Abdullah b. Cafer peygamber Efendimizin amcası Ebu talibin torunudur. Babası Cafer ilk Müslümanlardan olup hanımı ile beraber Habeşistana hicret etmiş ve Abdullah orada dünyaya gelen ilk müslüman çocuğu olmuştur. Daha sonra ailesiyle birlikte medineye gelmiştir. Resülullah vefat ettiğinde on yaşında idi. İşte onun anlattığına göre; peygamber efendimiz bir sefere çıkıp geri medineye dönerken yolda çocuklar tarafından karşılanırdı. Peygamber efendimiz ilk gelen çocuğu hayvanın önüne bindirir, ikinci gelen çocuğu da arkasına bindirirdi.

Bu konudaki bazı hadisler:

Kız çocuğu doğduğu zaman, Allah onun üzerine bereketi yağdıran bir melek gönderir. Ve o melek şöyle der: “Aciz bir kul zaifken doğdu. Ona yardım edenler, kıyamete kadar yardım görücüdürler.” Erkek çocuk doğduğunda Allah Telalâ ona da semadan bir melek gönderir ki, o çocuğun iki gözü arasından öper ve der ki “Allah sana selam gönderdi.”

Ravi: Hz. Enes (r.a.)

Allah gazab etmez (durup dururken), Gazab ettiğinde de bundan dolayı melekler tesbihe dururlar.
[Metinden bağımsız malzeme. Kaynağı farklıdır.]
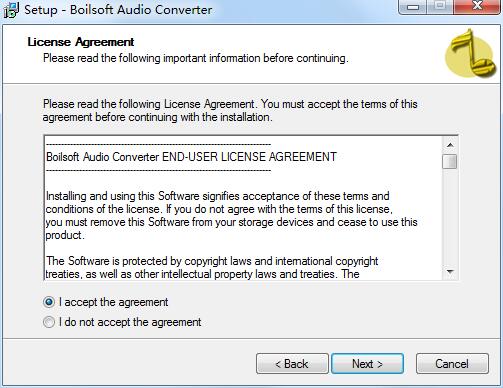Cancel the installation with Cancel button
The image size is (503, 388).
click(452, 364)
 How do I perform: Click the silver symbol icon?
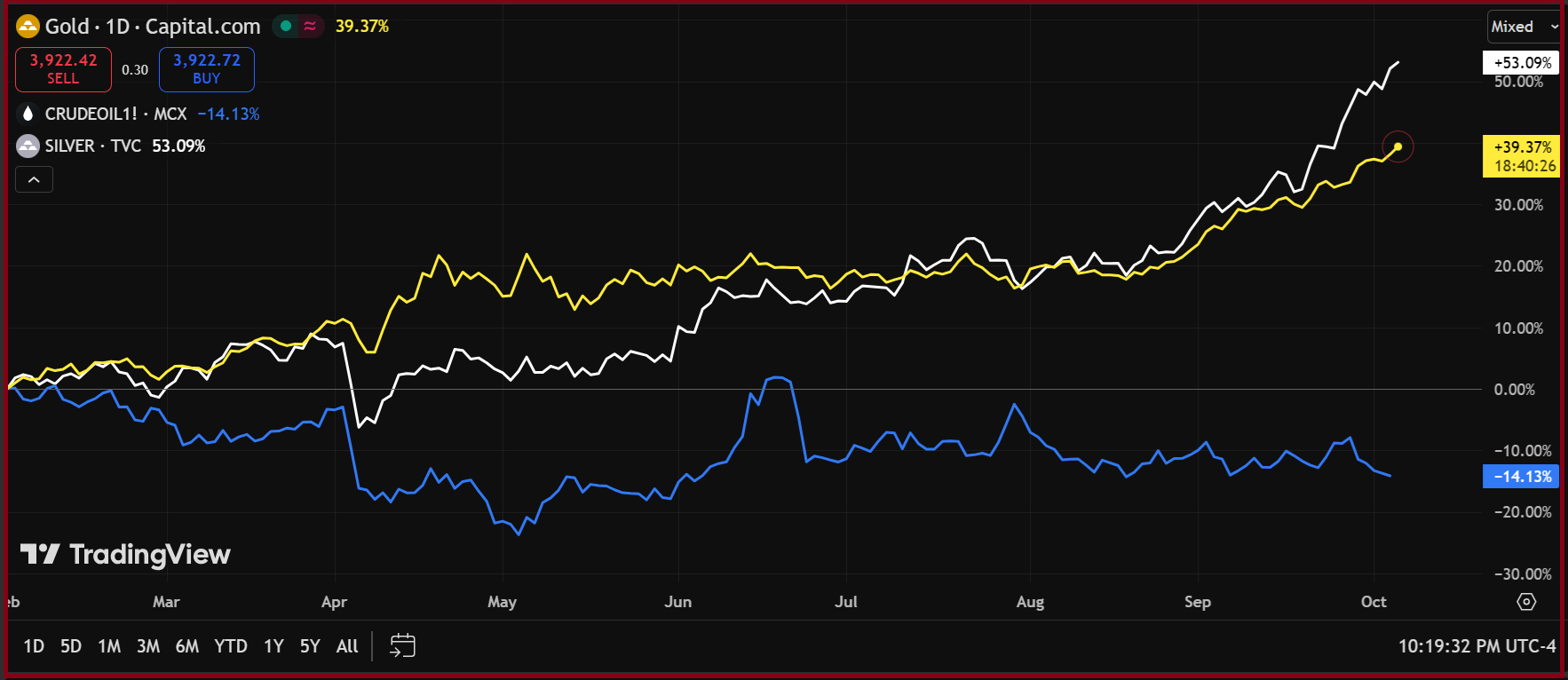click(x=28, y=146)
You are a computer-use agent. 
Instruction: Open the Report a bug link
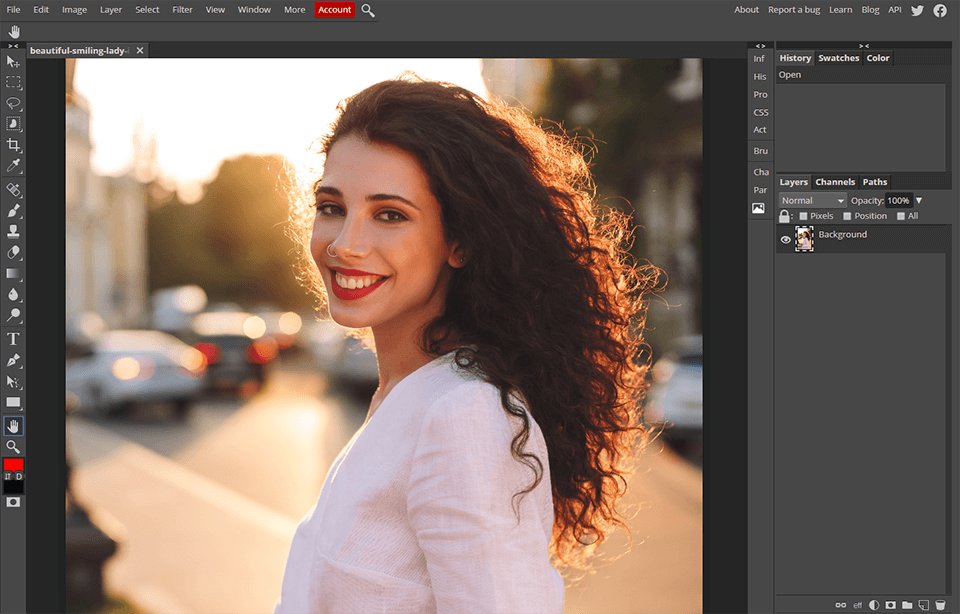[794, 9]
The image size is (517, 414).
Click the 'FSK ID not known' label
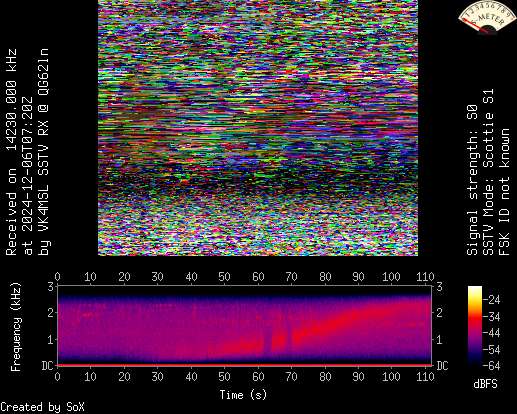504,192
Çocukları, masumları Kur’an okurken gördüğünde Allah’ın rahmeti artar.

Ravi: Hz. Ibni Omer (r.anhuma)

Düşük olarak doğan çocuk, annesi babası Cehenneme düştüğünde, “Allah’la mücadele” (buradaki  mucadele mecazidir) eder. Kendisine: “Ey Allah’la mücadele eden çocuk al anneni babanı da gir cennete” denir. O da onları göbek bağı ile sürükleyip Cennete götürür ve sokar.

Ravi: Hz. Ali (r.a.)

Bakın, kıyamet günü secdeye izin verilecek ilk kimseyim. Sonra başımı kaldırmaya izin verilir. Ben de başımı kaldırırım ve sağımda ve solumda duran ümmetimi tanırım. Denildi ki: “Onları nasıl tanırsınız ya Resülallah?” Buyurdu ki, Abdest azalarının ve alınlarının parlaklığından Ve yine onlarında nur gibi parlayan çocuklarından.

Ravi: Hz. Ebud Derda (r.a.)

Kız çocukları merhamettir. Teçhiz edilmişlerdir ve bereketlidirler. Kim ki bir kızı olursa, Allah o kızı o kimseye Cehenneme perde eder. İki olursa, onlar sebebiyle o kimseyi Cennetlik eder. Kimin ki üç kızı varsa veya üç kız kardeşine bakıyorsa, ondan cihad ve sadaka sakıt olur.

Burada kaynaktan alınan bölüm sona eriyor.